[Start of Attachment]

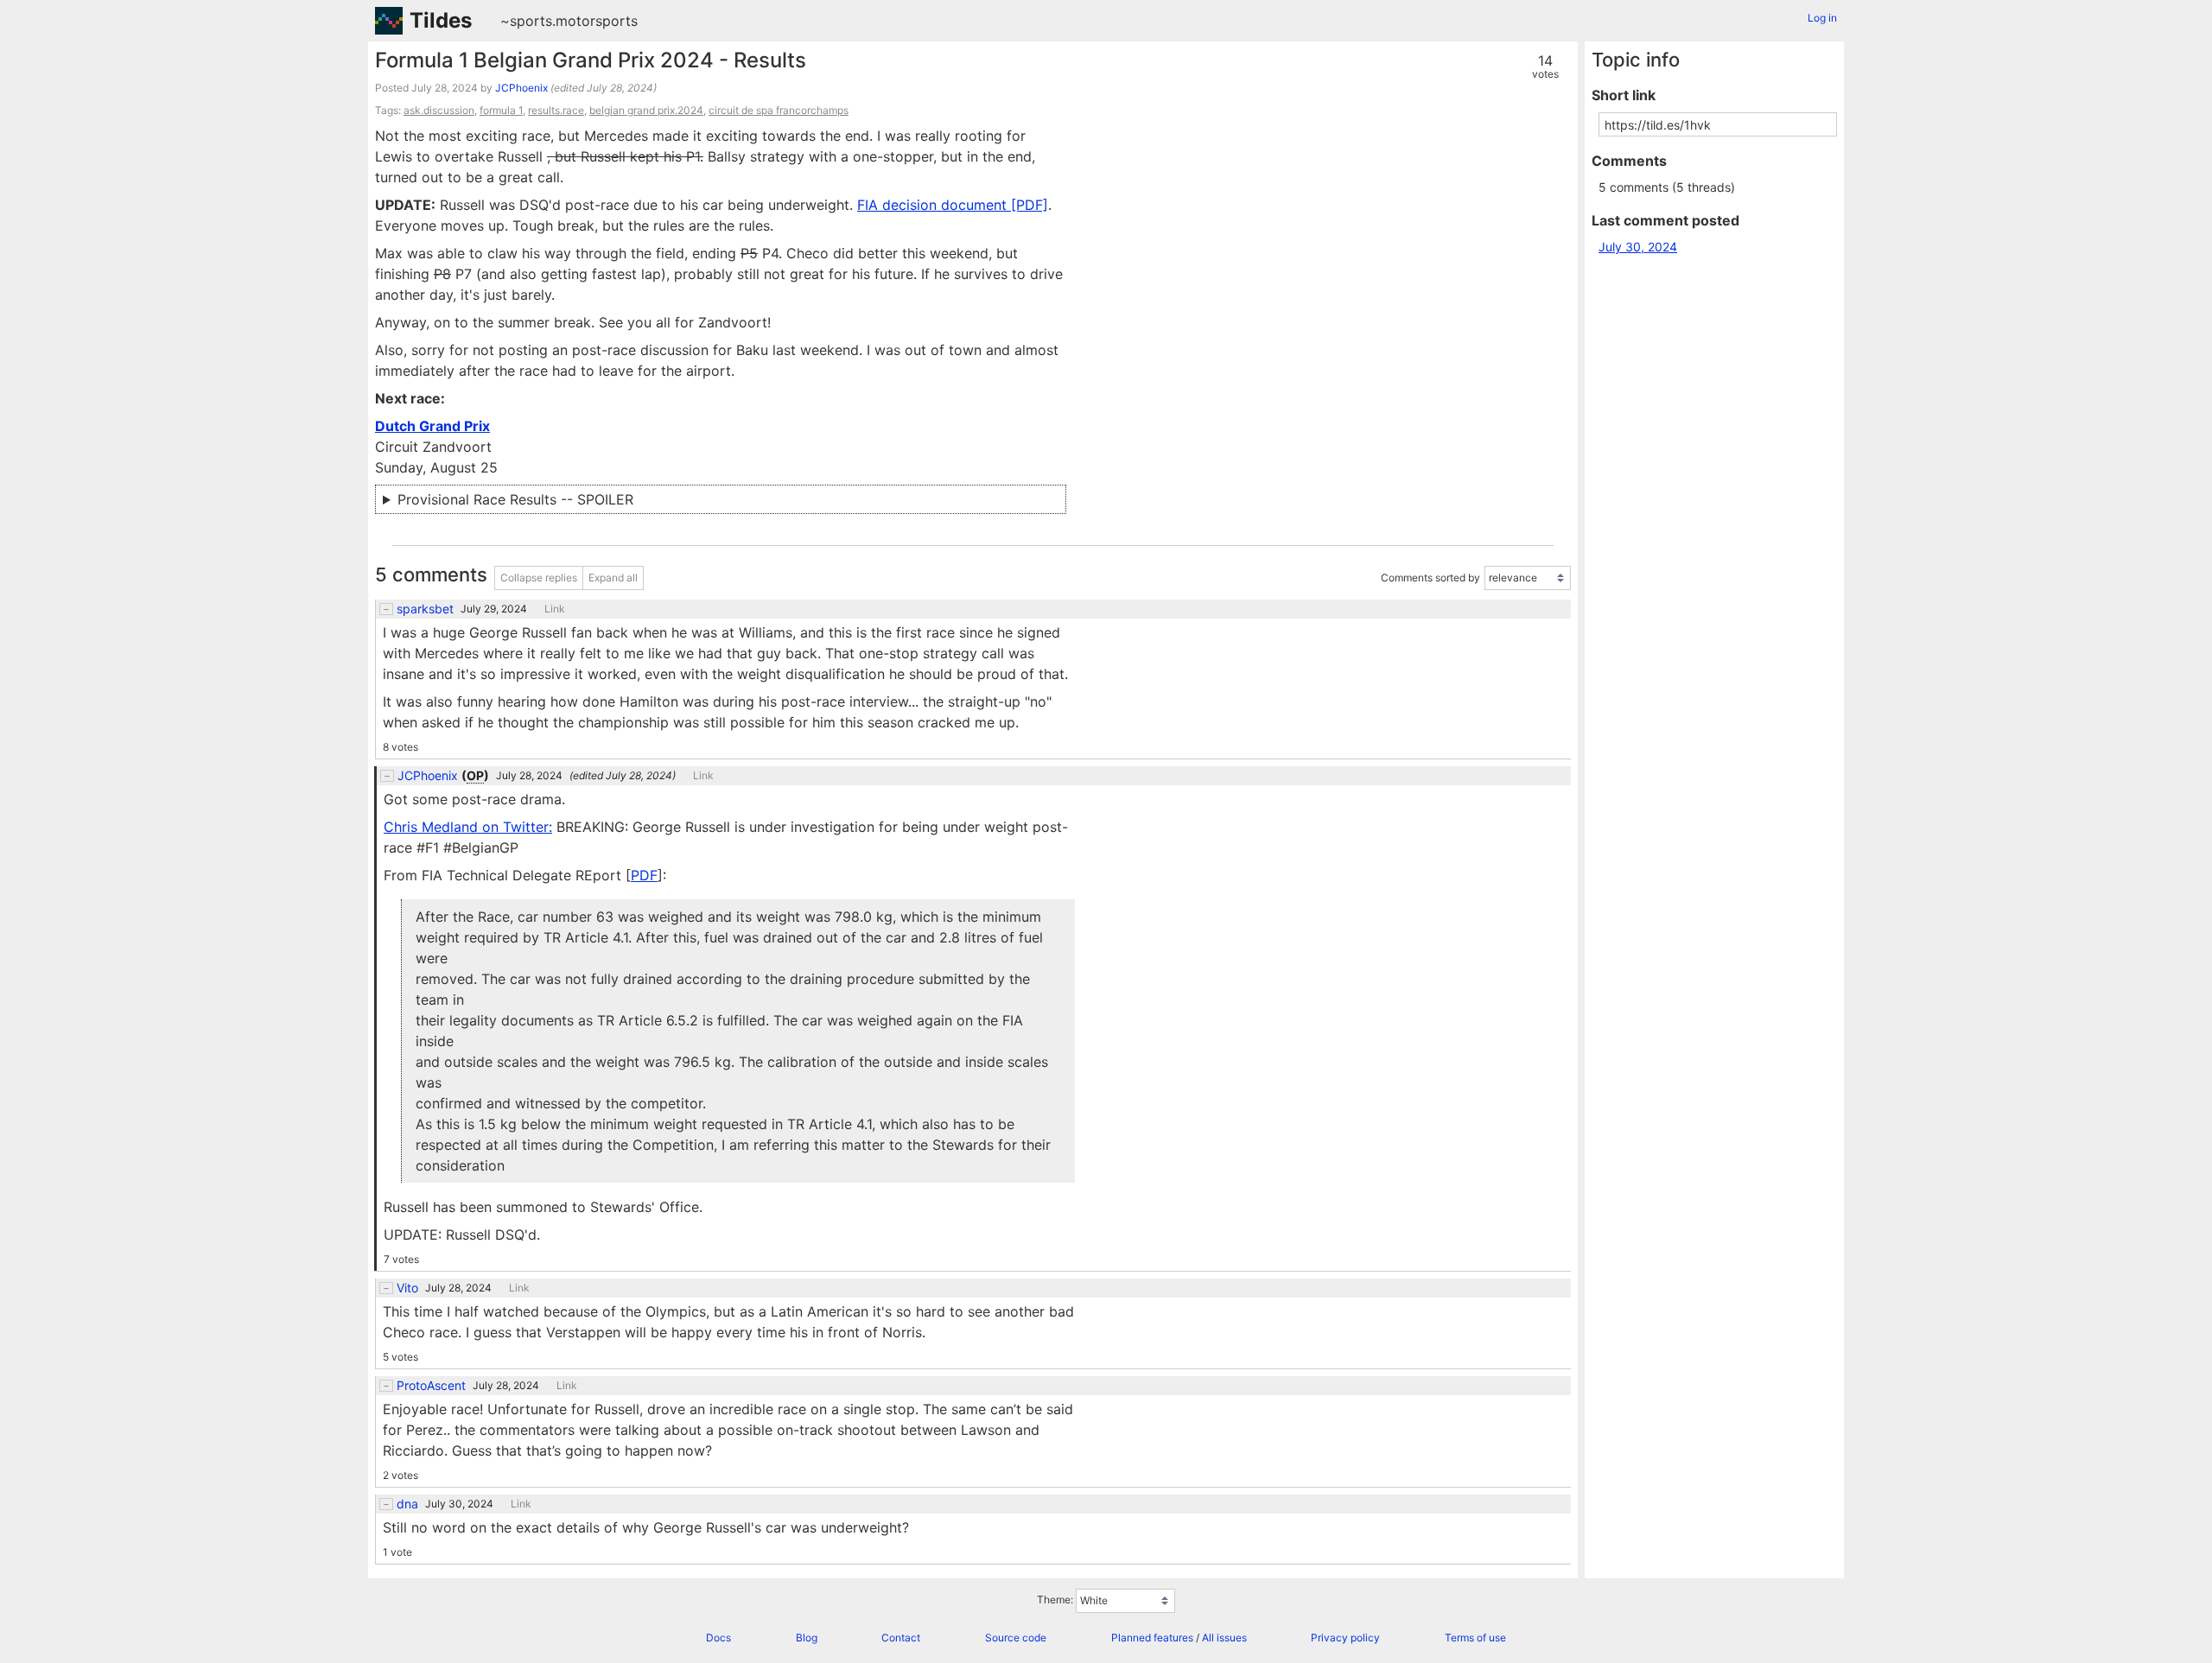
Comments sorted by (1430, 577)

[End of Attachment]
[Start of Attachment]

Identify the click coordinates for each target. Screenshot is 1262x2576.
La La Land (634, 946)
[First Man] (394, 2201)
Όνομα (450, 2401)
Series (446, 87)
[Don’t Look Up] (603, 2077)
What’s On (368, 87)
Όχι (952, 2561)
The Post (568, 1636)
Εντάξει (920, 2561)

[End of Attachment]
[Start of Attachment]

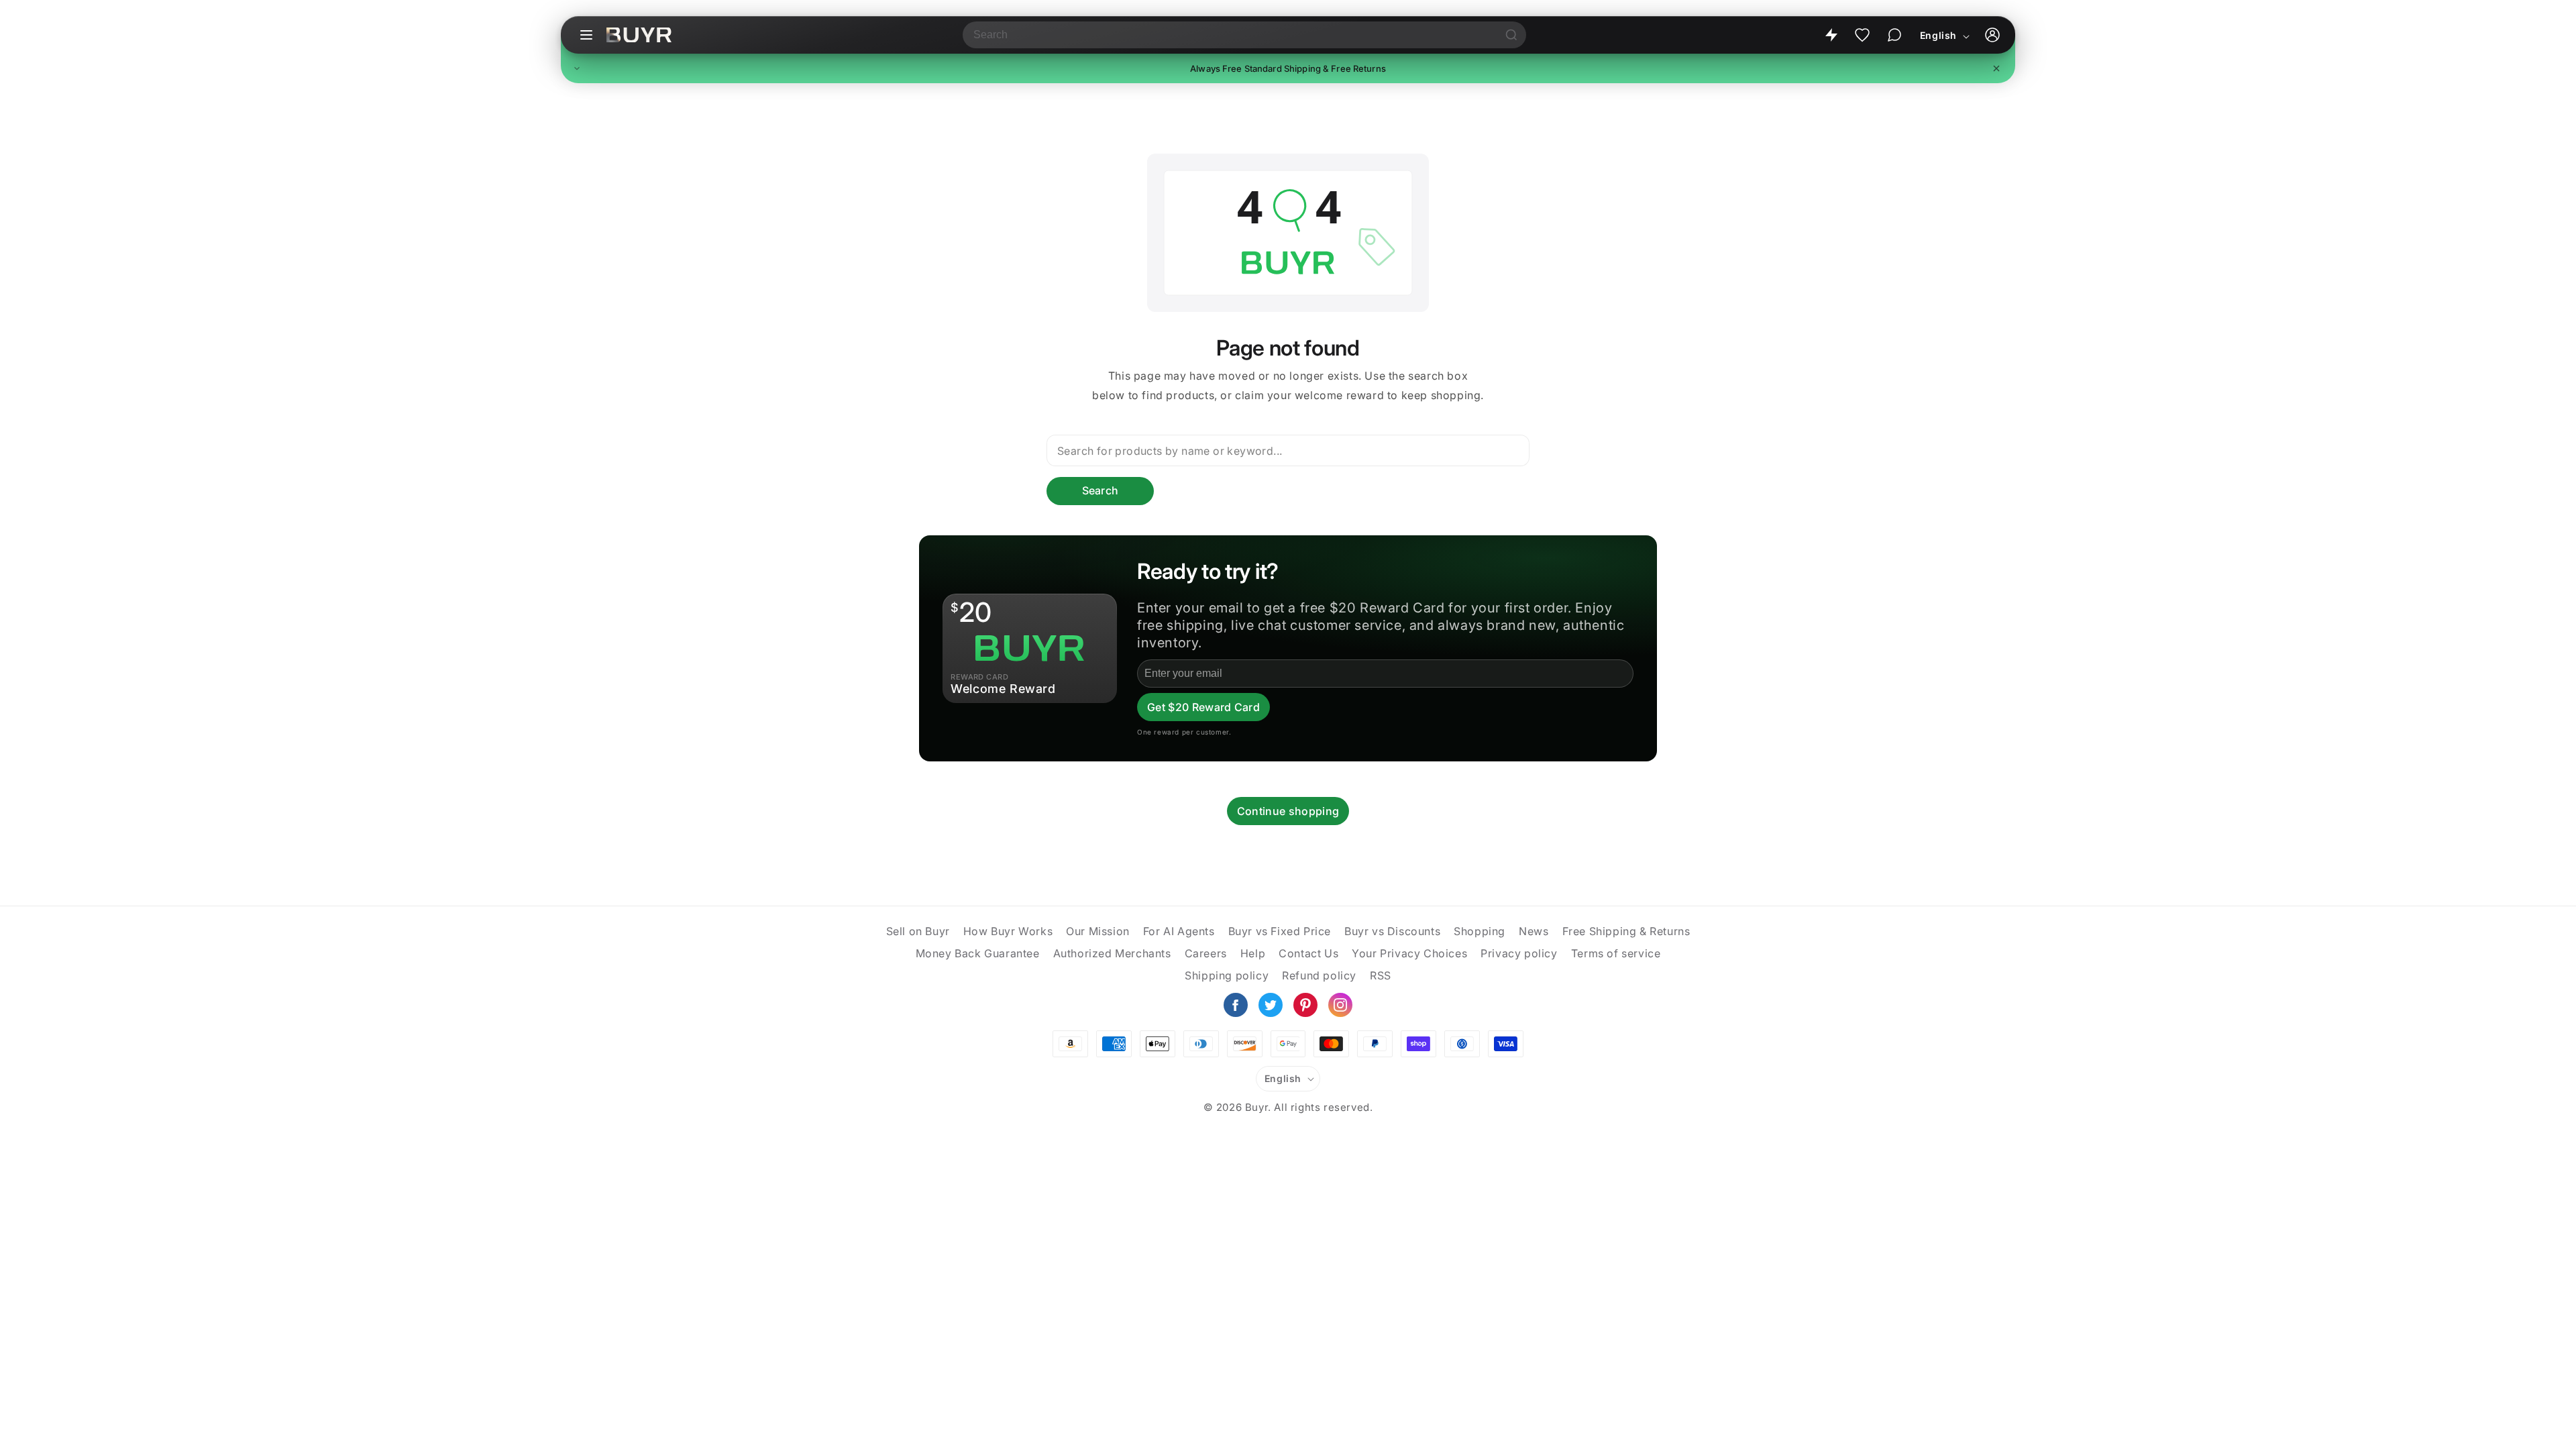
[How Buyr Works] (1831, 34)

[End of Attachment]

Reproduce exactly the stretch of the material above that starts at the line with "[First Man] (394, 2201)" and ends at the line with "Εντάξει (920, 2561)", both included, and nothing else.

#### [Response area]
[First Man] (394, 2201)
Όνομα (450, 2401)
Series (446, 87)
[Don’t Look Up] (603, 2077)
What’s On (368, 87)
Όχι (952, 2561)
The Post (568, 1636)
Εντάξει (920, 2561)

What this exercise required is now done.